(Collected data entries)
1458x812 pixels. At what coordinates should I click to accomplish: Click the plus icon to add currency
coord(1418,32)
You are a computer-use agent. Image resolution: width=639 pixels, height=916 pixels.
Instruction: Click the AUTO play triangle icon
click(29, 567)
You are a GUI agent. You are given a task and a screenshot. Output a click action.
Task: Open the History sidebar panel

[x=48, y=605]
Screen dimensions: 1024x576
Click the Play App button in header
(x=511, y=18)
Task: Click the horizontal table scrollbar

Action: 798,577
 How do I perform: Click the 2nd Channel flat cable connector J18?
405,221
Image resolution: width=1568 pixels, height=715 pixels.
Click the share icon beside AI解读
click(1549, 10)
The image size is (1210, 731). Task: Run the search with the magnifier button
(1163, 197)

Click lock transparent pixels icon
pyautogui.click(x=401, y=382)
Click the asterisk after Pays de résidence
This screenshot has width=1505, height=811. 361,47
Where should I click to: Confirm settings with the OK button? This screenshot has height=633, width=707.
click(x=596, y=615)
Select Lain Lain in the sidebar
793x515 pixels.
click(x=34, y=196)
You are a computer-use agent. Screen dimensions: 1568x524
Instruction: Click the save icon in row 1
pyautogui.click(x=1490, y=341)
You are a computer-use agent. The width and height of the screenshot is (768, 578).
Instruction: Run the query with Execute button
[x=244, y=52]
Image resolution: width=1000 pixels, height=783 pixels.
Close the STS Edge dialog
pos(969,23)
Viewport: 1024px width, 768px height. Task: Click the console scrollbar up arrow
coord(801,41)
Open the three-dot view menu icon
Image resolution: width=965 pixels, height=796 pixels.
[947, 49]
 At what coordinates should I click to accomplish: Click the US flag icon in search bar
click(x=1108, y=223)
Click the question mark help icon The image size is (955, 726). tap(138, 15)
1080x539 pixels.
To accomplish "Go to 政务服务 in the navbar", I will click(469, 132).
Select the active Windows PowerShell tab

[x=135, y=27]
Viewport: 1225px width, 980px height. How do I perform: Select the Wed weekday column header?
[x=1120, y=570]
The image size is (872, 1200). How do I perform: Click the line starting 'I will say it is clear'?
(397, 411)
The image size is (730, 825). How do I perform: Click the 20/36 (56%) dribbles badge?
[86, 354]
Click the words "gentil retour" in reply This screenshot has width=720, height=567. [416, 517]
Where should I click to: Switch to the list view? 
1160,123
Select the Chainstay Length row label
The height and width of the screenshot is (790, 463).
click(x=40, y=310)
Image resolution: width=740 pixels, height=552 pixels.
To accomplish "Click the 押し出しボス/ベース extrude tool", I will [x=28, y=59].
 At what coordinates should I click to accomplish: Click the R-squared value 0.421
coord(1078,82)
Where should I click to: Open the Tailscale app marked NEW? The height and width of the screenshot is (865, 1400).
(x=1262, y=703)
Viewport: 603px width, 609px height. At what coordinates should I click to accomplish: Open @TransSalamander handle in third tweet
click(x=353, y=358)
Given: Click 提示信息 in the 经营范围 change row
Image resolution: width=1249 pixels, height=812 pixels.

Requirement — Reproduce the records above line by line, without any change, up to and including the line that holds "1080x539 pixels.".

Worked solution —
1458x812 pixels. At what coordinates should I click to accomplish: Click the plus icon to add currency
coord(1418,32)
You are a computer-use agent. Image resolution: width=639 pixels, height=916 pixels.
Instruction: Click the AUTO play triangle icon
click(29, 567)
You are a GUI agent. You are given a task and a screenshot. Output a click action.
Task: Open the History sidebar panel

[x=48, y=605]
Screen dimensions: 1024x576
Click the Play App button in header
(x=511, y=18)
Task: Click the horizontal table scrollbar

Action: 798,577
 How do I perform: Click the 2nd Channel flat cable connector J18?
405,221
Image resolution: width=1568 pixels, height=715 pixels.
Click the share icon beside AI解读
click(1549, 10)
The image size is (1210, 731). Task: Run the search with the magnifier button
(1163, 197)

Click lock transparent pixels icon
pyautogui.click(x=401, y=382)
Click the asterisk after Pays de résidence
This screenshot has width=1505, height=811. 361,47
Where should I click to: Confirm settings with the OK button? This screenshot has height=633, width=707.
click(x=596, y=615)
Select Lain Lain in the sidebar
793x515 pixels.
click(x=34, y=196)
You are a computer-use agent. Screen dimensions: 1568x524
Instruction: Click the save icon in row 1
pyautogui.click(x=1490, y=341)
You are a computer-use agent. The width and height of the screenshot is (768, 578).
Instruction: Run the query with Execute button
[x=244, y=52]
Image resolution: width=1000 pixels, height=783 pixels.
Close the STS Edge dialog
pos(969,23)
Viewport: 1024px width, 768px height. Task: Click the console scrollbar up arrow
coord(801,41)
Open the three-dot view menu icon
Image resolution: width=965 pixels, height=796 pixels.
[947, 49]
 At what coordinates should I click to accomplish: Click the US flag icon in search bar
click(x=1108, y=223)
Click the question mark help icon The image size is (955, 726). tap(138, 15)
1080x539 pixels.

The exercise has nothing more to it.